Sunday August 27



   It's Sunday evening and the only sounds around me are the turning of pages of my husband's book and the chorus of crickets outside.  Martha informed us tonight that she likes the crickets after I told her about them playing in the orchestra with their fiddles.  She's so funny with her comments lately and we have to laugh a lot with her.  Oh, to be sure, we have our multiple frustrations as well with her very determined personality, crazy temper tantrums and very strong will but we love her to bits.  I look at her and I think... I want to be here to see her grow up, I want to be the one who teaches her things and goes through experiences with her and yes, even through those grueling teenage years and then I think so much about whether the chemo is working as it should and whether it is effective or whether things are growing despite the treatments and I can get so so fearful.  So worried about a future I can't control or determine.  So scared of what it would look like.  Will it be chemo for the rest of my life?  More painful surgeries?  More time away from family?  Will I be around to celebrate important milestones with my dear husband and kids?  And the questions are endless... and yet, somehow, we had a sermon this morning about Psalm 46 - and sang the words as well - and I was forced to think - is God really my refuge and strength?  My ever present help in time of trouble?  Is it truly the core and the dependence of my life?  I know, more questions and the answers are inside, lurking away, sometimes fearful to be voiced, because if He is my refuge truly, then I cannot depend on anyone or anything else.
    I sometimes feel like I hold things back and yet our pastor prayed this morning that we can follow the first commandment - to have no other gods before our God - and this includes gods we make ourselves - our family, our time, our friends, our work, our lives.  Knowing that I have to be bare and honest before Him, to surrender all to Him and completely trust in Him is so humbling, so raw, so scary in ways and yet should be so comforting - that there is nothing between Him and me...all my emotions, my worries, my feelings, my doubts should be surrendered somehow and I should walk with Him daily - trusting in Him - knowing that He knows those inner, deep, concealed, mind-numbing and tear producing fears and yet He still loves me and forgives me when I forget Him, when my mind runs away with me, when I am lost in pools of despair.  I know the plans I have for you, declares the Lord, plans to prosper and not harm you.  And in my feeble human mind, I think I know better, I think, God, how can this be your plan?  How can my/our plate be so full that it is crumbling like a cheap paper plate when you load it up with too many things at a picnic and it folds and dumps it all in your lap in a messy heap?   I feel like my lap is full to overflowing with difficult things - worries about parents, worries about my kids, worries about my husband, feeling sad that I no longer seem to have an identity as an nurse (when I worked for over 17 years - is it all for naught?).  And yet we are told, "Be still and know that I am God".  Be still, you have to be still to hear the quiet whispers in the midst of the maelstrom of life, in the storms, in the howling winds, in the crash of the waves.

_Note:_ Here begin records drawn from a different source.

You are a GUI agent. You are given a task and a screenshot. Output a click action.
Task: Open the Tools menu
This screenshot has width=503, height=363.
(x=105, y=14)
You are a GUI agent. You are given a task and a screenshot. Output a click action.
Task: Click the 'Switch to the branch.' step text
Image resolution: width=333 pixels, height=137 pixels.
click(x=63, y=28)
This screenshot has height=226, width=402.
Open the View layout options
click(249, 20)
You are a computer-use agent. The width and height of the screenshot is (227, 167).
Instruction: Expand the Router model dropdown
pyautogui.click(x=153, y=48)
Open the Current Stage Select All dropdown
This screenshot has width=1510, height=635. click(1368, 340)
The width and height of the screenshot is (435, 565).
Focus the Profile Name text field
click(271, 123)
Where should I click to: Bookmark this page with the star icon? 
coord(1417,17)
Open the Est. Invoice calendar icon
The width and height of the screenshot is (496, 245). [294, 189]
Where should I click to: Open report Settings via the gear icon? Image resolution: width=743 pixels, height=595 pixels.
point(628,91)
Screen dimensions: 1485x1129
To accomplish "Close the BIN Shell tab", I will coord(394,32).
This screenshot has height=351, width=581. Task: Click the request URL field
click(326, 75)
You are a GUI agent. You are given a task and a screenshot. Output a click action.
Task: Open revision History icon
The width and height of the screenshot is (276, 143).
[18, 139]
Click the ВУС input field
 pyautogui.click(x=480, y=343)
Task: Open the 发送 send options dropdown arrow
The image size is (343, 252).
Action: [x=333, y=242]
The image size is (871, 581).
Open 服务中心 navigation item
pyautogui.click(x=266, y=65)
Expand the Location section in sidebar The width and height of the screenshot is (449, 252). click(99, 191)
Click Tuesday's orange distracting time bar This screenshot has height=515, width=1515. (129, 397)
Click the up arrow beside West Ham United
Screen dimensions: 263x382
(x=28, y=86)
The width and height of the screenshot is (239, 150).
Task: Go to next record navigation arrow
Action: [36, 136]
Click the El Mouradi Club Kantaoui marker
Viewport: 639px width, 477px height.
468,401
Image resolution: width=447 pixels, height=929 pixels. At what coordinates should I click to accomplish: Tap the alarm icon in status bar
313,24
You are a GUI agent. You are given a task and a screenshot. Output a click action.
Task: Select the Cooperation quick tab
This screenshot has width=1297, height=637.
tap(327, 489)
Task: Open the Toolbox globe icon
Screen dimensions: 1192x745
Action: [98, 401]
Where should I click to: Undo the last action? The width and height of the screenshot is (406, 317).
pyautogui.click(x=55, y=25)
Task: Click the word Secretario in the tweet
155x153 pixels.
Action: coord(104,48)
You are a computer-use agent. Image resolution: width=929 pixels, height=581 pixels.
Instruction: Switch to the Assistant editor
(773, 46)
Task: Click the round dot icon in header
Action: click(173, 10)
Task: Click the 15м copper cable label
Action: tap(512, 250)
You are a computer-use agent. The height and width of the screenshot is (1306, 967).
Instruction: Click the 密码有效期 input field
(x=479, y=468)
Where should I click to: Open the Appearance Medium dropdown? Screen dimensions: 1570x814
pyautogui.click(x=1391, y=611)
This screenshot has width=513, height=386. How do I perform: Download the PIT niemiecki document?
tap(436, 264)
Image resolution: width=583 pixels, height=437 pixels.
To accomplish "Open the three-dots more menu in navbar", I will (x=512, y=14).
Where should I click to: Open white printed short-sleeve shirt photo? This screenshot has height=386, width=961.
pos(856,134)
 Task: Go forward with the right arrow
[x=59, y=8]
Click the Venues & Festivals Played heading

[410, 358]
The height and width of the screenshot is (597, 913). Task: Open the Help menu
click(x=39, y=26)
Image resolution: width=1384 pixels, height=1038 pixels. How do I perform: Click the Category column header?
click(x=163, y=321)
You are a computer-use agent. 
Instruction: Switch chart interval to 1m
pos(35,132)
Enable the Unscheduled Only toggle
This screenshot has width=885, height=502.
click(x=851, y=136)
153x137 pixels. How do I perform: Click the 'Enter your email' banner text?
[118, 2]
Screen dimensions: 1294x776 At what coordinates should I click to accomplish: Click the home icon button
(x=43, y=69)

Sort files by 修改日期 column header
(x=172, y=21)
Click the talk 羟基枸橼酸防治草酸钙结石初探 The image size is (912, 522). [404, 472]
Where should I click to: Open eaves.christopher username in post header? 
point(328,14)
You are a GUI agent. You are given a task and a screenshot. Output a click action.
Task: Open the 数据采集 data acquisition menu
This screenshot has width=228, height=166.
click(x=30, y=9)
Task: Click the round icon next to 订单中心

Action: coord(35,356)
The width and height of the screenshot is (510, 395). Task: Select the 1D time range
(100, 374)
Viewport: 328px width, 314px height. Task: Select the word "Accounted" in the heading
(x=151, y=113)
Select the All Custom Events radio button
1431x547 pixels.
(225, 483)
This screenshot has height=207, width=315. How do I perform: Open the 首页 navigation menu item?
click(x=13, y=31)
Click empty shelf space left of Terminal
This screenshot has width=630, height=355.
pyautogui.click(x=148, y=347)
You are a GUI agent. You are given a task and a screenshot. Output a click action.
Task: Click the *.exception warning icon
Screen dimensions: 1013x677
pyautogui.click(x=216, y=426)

    Wow, how does all that come out of me?  What lurks below the surface of things?  This past week was a time to recharge batteries, to get out of the routine of every two weeks and do something different.  We were able to spend a week at a cottage with Timothy's family up near Buckhorn.  It was so freeing to get out of the city, to be breaking free of the confines of Hamilton and to head north, following our faithful gps and our noses to the place of relaxation.  Of course, the PICC line still comes along, the shower wrap, the meds, the daily blood thinner injections and the emergency numbers, but it's packed alongside life jackets, coolers full of yummy food, sunhats, sunscreen and oh so many other things that it is enough of a mass to weigh out, to blot out slightly, to cover over the ugly realities of chemo and cancer and all the mess that it's created in our lives.  The week was full of swimming (well, wading for me), riding in the boat, fishing (not too much catching but that's not the point right?), watching sunsets, roasting marshmallows, naps, reading and strengthening family bonds even in the midst of a nearly day long power outage due to a fierce storm which tried patiences all around.  There was lots of delicious food, plenty of deep frying by my dear hubby, good sleeps in the cool night air, time for games, for fellowship, for some eclipse watching.
    You may wonder how my mom is doing - when we came home, it was good to hear her voice was stronger, that my dear sister Rachel had been spending time and helping Mom in her most efficient way and that my dear Tanan from Holland was now at Mom's bedside along with my Dad.  She's walking around the driveway in little loops, taking lots of naps to restore strength and in general being very compliant in taking rest, not something she's used to at all.  We're used to her fixing things, painting this or that, making art, being busy in the home and it must be an odd reality for her to have to sit and ponder and relax and take it easy.  But we're thankful that her heart is on its way to recovery.
    And as for us, this week brings us squarely back to reality.  Tomorrow morning, bright and early to beat the rush of other pregnant ladies, we have our ultrasound booked at 7:30 at MUMC, then to see the obstetrician and see how our dear Ava is doing (judging by the strength of the kicks, those legs are just getting longer and stronger).  We are also scheduled to meet with the neonatal team to discuss their potential role, if any, in her birth.  We understand at present that they will be on-call to us, that if Ava isn't born too early, that they may not even need to be involved, but in any case, it's better to be prepared and to understand the situations that may arise.  I'm slightly intimidated by an article I read in the Hamilton Spec this afternoon at my parents talking about the shortage of staff and beds at the MUMC NICU and I don't honestly want or need to add the worry of having Ava shipped off to some far away hospital because there's no room for her - I would fall to pieces, I think.  I can't even begin to start that worry train - hopefully someone will derail those fears tomorrow for me.  From MUMC, we head up to the JCC for a blooddraw and an appointment with the oncologist. Lots of questions for him too and likely a long wait to ask them - it's always hard to wait....I hate waiting, but I know that it means that they're likely taking time to answer other people's questions and concerns and so it's difficult to get too angry - I have to remember we have a health care system, my house is five minutes away, we don't live remotely, we are so blessed to have such a great team and place to look after us in crisis.  Deep breath, meditate, and get used to your chair....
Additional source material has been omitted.